Ce mois-ci est paru en toute discrétion le numéro 3 de l’excellent périodique 3. Comme dans les précédentes livraisons, parues en 2012 et 2013, le principe est de proposer à trois auteurs différents de réaliser trois récits courts, d’une trentaine de planches. Des créateurs confirmés ou en pleine émergence, venus d’horizons différents, se rencontrent autour d’un même thème, et proposent des expérimentations graphiques qui, si elles ne sont pas toujours parfaites, s’avèrent pertinentes et passionnantes. Imposant un format et un motif, la collection 3 ravive l’ambition de l’OuBaPo, l’Ouvroir de Bande dessinée Potentielle créé dans la lignée de l’Oulipo par des auteurs de la constellation de L’Association : la contrainte formelle est la condition d’un pouvoir d’invention accru, tant il est vrai que la difficulté de la question stimule et nécessite la virtuosité de la réponse. On l’aura compris, sans en arriver à un raffinement presque cruel de la règle, il s’agit ici d’essayer le pouvoir conceptuel de la bande dessinée, de se situer au point où l’idée de l’œuvre et sa conception se trouvent réalisées avec la plus grande économie de moyens, de la manière la plus ramassée, en espérant que seront ainsi produits des dispositifs graphiques efficaces et novateurs. C’est une démarche assez sèche et assez aride : tout le récit est commandé par la nécessité d’exprimer directement une idée dans ses moindres détails, en se passant des plaisirs et des détours de la narration.

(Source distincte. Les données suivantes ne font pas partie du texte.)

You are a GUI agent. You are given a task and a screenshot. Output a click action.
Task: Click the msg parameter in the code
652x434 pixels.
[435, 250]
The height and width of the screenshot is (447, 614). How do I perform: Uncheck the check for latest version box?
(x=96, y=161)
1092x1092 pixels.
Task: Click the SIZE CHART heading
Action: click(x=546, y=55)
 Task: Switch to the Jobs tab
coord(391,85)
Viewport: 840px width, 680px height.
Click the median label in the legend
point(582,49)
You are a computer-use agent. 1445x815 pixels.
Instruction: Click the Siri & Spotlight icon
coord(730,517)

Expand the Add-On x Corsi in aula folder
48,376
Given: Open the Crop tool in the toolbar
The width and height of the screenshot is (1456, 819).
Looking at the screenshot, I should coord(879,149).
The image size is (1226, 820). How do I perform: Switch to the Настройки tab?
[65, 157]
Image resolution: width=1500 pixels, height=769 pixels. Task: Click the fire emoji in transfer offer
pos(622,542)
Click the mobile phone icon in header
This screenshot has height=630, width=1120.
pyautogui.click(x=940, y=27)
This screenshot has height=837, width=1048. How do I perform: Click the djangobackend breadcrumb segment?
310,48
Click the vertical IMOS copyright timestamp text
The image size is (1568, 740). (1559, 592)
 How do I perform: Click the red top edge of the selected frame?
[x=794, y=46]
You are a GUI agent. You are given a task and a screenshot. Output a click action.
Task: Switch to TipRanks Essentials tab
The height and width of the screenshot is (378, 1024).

La satisfaction qu’elle procure est d’ordre intellectuel : celle d’assister à l’émergence d’une solution graphique pour un problème théorique.
La figure imposée pour ce dernier opus est l’architecture. Pas vraiment une thématique nouvelle en bande dessinée, on ne compte plus les recensions qui analysent les rapports entre ces deux formes plastiques, depuis l’excellent article « Architecture et bande dessinée » de Jessie Bi sur le site du9 jusqu’à Archi & BD, la ville dessinée, le catalogue de l’exposition éponyme et un peu fourre-tout de la Cité de l’Architecture et du Patrimoine – pour ne citer que des travaux relativement récents. On ne fera pas ici l’inventaire de toutes les problématiques qui unissent architecture et bande dessinée, d’autant que les récits de Christopher Hittinger, Loïc Gaume et Adrien Houillère affrontent des questions différentes, issues de leurs interrogations respectives. Mais il faut se rappeler que la représentation en BD du bâti et de la ville oscille entre une difficulté et une évidence qui peuvent servir de fils conducteurs. D’un côté, il est toujours très difficile de représenter l’ensemble d’un bâtiment dans des cases aussi petites : à chaque fois, l’auteur est sommé d’inventer des solutions qui vont de l’accumulation de détails ornementaux à la construction de sa planche selon des règles architecturales. D’un autre côté, il y a une sorte de familiarité entre le premier et le neuvième art : dans les deux cas, il semble possible de produire de la signification à même les structures – ici la composition de la planche et de son gaufrier, là l’ossature et la forme générale du bâtiment. Dans les deux cas, il semble que le sens et la portée de l’œuvre puissent se jouer dès le plan, dès le schéma : l’auteur de BD doit trouver, tout comme l’architecte, une méthode de l’imagination pour déduire des images et des formes à partir de l’idée qu’il conçoit, en tenant compte de ses limites plastiques. Et ce schématisme pourrait bien être ce qui fait toute sa valeur. Les trois auteurs qui nous occupent apportent des solutions passionnantes à ces interrogations.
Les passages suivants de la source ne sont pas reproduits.